After the tragedy and heartache of losing her Son Julian to suicide, five times international and world boxing champion Mia St John, is readying to fight with all her might as well as all her heart, fabric and very being, for mental health reform.
Considering her destiny long and hard, Mia reflected: “Boxing was my heart and soul as a child, but it wasn`t until later that I came to the realization it was not my sole purpose. Rather, it was the vehicle to my purpose.”
For this very reason, Mia has teamed with her Brother Duncan Richards, in order to urge youngsters to say active, focused and moving ahead, to stem growing suicide rates, directly connected to mental health issues in children as young as ten years of age.
Duncan has taken the initiative by launching an online film, via his company Bodies in Motion, focusing on kids in the midst of online schooling. He stresses the need for recess, as an essential part of online schooling. His Sister Mia is a Star Guest in the Recess Program, patiently explaining plus demonstrating the basics of Boxing. With a career record of sixty five fights, with forty nine wins, including nineteen knockouts, fourteen losses and two draws, Mia is well qualified to do this. As she herself points out: “Knowledge is power.”

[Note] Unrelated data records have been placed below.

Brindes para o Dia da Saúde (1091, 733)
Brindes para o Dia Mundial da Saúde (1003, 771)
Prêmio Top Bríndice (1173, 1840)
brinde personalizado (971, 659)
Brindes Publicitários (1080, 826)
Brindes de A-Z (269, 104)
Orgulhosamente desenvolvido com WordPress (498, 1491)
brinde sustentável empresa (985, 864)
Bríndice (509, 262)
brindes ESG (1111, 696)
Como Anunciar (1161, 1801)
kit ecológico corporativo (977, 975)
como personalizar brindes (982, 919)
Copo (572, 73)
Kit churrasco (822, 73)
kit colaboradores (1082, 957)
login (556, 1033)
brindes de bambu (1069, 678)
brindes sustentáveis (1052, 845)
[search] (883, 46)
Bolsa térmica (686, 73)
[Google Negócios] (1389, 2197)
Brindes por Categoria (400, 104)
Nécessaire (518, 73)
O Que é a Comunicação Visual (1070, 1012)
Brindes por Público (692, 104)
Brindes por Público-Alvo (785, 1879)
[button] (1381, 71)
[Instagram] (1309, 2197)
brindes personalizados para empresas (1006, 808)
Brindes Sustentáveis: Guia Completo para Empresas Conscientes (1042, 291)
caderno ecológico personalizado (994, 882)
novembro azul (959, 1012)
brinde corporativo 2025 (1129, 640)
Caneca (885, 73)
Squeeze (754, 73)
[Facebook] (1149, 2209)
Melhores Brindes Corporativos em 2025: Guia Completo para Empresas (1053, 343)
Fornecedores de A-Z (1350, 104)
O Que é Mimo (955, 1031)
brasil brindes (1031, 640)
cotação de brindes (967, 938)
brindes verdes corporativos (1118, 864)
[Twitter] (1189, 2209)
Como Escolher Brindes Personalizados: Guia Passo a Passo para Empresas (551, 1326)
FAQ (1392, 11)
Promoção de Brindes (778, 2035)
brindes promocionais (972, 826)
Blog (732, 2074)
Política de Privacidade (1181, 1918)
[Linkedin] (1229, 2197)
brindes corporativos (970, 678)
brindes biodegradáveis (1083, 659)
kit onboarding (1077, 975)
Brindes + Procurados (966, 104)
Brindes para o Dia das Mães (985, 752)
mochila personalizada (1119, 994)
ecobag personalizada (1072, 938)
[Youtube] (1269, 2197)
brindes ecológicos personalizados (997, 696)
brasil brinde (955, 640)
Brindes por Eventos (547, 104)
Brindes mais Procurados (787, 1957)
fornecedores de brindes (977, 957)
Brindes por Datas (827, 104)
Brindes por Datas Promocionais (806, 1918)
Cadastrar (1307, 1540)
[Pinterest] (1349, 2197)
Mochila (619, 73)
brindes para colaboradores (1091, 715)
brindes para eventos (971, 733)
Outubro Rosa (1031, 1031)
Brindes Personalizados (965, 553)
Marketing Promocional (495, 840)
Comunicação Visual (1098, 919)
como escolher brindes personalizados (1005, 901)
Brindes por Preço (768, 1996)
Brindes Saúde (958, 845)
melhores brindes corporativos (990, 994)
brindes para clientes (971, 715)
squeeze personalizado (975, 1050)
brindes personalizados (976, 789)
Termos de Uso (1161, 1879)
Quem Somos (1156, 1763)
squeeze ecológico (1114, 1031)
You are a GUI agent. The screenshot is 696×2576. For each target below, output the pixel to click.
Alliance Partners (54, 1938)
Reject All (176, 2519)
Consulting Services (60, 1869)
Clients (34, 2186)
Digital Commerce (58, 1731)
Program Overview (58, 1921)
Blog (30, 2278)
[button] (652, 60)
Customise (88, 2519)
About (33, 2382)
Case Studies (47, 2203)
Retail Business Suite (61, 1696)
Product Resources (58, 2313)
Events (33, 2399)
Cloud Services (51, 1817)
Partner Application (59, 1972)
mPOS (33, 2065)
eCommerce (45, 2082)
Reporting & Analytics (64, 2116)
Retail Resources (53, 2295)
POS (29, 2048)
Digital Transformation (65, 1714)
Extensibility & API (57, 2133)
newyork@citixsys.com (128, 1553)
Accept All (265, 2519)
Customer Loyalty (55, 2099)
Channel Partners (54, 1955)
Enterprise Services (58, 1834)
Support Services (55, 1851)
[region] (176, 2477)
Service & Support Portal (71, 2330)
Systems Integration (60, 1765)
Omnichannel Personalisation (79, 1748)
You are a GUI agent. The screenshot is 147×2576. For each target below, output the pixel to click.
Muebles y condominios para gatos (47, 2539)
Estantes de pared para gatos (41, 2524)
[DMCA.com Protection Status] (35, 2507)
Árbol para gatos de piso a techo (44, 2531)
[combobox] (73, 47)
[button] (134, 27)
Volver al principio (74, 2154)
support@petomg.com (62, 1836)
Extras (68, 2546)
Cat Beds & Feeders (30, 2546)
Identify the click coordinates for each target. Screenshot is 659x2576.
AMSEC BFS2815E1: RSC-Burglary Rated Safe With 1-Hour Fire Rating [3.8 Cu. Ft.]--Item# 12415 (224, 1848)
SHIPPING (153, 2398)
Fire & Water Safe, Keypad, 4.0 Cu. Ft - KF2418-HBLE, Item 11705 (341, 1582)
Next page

Mia who has established her own Foundation says her fame has given her the opportunities to heighten awareness and to determinedly fight for those who struggle to fight for themselves.
We all have a responsibility to help young people in distress and anguish, to prevent suicide in young people, with their whole life ahead of them. No matter what the circumstances, the worst tragedy for a parent is the death of their son or daughter.
So many people try to comfort those who`ve lost a child by saying: “I know how you feel.” But they don`t…only those who`ve experienced its numbing horror, can possibly know the depths of agony and despair which forever searingly remain. As the saying goes: “A thousand words won`t bring you back, I know because I tried. Neither would a million tears, I know because I cried.”
Rose Kennedy who suffered so much grief through loss, during her long life, which spanned one hundred and four years perhaps comes closest to describing this uniquely awful form of Forever Sadness. In her great wisdom she shared: “It has been said, time heals all wounds. I do not agree. The wounds remain. In time, the mind protecting its sanity, covers them with scar tissue and the pain lessons…but it never goes away.”